NEW YORK (PIX11) -- What happens when a drug developed for HIV treatment is all of a sudden a tool for HIV prevention?
The drug is called Truvada, and Damon Jacobs has been taking it for three years.
The Brooklyn resident says he made the decision to proactively take the pill – on a daily basis – after consulting with the staff at the Gay Men’s Health Crisis.
“Right in would have to depend on someone else to use the condom correctly, and make sure they put it on correctly, and make sure it didn’t break,” said Jacobs.
“The ideal candidate for Truvada are people, for men who have sex with men who are infected. Men who have sex with men who are at risk for infection, and anyone who feels they are at risk for infection,” said GMHC CEO Kelsey Louie.
Governor Cuomo believes in Truvada’s potential so much that he made it part of a major public health initiative.
The goal – to drastically reduce the number of HIV/AIDS cases over the next several years.
But Michael Weinstein of the California based AIDS Healthcare Foundation believes Governor Cuomo is sending a message that could put gay men at risk of greater exposure to HIV, and a host of other STDs.
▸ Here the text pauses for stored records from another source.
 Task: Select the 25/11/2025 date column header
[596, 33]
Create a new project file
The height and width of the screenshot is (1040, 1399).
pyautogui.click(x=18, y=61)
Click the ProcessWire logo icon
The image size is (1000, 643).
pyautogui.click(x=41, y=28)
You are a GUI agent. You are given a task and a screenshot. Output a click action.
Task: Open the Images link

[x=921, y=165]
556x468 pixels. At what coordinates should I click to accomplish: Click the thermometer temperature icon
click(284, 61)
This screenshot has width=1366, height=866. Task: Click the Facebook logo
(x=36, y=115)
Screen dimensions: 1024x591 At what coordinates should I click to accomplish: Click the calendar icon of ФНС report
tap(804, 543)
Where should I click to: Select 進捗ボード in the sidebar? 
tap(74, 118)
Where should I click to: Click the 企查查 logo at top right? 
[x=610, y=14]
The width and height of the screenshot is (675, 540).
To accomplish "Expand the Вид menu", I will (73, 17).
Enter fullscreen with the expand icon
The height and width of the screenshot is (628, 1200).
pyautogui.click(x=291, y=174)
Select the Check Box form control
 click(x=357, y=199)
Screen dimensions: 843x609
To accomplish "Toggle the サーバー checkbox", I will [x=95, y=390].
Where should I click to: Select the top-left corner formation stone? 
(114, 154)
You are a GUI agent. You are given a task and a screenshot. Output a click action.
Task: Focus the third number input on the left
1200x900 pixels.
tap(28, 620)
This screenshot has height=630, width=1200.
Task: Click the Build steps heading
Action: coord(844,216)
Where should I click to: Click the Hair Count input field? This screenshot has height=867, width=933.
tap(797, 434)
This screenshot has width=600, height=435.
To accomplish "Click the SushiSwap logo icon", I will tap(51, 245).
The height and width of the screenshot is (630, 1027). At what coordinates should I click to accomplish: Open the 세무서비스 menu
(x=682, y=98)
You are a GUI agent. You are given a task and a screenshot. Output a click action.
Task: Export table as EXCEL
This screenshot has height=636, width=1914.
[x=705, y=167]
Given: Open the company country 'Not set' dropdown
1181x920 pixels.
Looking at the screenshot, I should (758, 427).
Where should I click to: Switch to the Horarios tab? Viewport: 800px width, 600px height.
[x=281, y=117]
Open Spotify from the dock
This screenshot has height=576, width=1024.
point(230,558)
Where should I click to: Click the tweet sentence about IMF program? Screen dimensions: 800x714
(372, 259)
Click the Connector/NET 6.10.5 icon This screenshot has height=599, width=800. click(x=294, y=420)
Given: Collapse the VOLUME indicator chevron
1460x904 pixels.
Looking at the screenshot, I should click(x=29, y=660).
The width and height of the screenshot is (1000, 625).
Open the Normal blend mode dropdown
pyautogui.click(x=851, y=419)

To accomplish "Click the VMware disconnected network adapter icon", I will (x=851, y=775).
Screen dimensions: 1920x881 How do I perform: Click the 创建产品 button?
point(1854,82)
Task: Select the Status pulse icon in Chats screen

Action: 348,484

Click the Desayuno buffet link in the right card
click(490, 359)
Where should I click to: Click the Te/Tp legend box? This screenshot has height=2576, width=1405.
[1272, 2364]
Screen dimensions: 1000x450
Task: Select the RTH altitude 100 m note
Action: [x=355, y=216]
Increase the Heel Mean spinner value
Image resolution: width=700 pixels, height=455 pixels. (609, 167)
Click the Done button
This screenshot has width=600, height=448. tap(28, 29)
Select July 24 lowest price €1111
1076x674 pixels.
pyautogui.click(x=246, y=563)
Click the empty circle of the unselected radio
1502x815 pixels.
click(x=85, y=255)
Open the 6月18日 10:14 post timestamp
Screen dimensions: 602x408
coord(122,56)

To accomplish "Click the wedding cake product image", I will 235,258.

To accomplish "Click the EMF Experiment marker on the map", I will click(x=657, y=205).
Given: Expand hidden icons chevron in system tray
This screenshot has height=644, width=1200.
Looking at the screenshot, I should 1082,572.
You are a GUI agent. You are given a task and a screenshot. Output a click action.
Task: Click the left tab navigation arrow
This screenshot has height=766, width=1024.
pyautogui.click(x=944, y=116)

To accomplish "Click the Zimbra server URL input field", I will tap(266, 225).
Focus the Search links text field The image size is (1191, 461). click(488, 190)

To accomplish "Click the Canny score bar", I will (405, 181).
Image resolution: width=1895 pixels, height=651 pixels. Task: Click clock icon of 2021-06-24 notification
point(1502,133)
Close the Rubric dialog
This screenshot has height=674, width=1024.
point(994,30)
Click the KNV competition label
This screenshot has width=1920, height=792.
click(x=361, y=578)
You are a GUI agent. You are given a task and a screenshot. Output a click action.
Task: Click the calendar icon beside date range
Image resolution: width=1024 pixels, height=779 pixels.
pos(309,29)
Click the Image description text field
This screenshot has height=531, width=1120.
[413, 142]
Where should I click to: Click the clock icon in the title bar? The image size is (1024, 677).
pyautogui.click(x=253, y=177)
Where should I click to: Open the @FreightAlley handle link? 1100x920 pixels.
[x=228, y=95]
“I think governor Cuomo’s advice is ill-advised. We know with absolute certainty that it give you no protection against gonorrhea, chlamydia, syphilis, herpes, and other conditions,” said Weinstein.
Weinstein’s point: condoms are still the best weapon against a broader range of STDs – including HIV/AIDS.
But Damon Jacobs – who says he hasn’t missed a dose of Truvada in three years – says the drug address the often condomless reality of gay sex in 2014.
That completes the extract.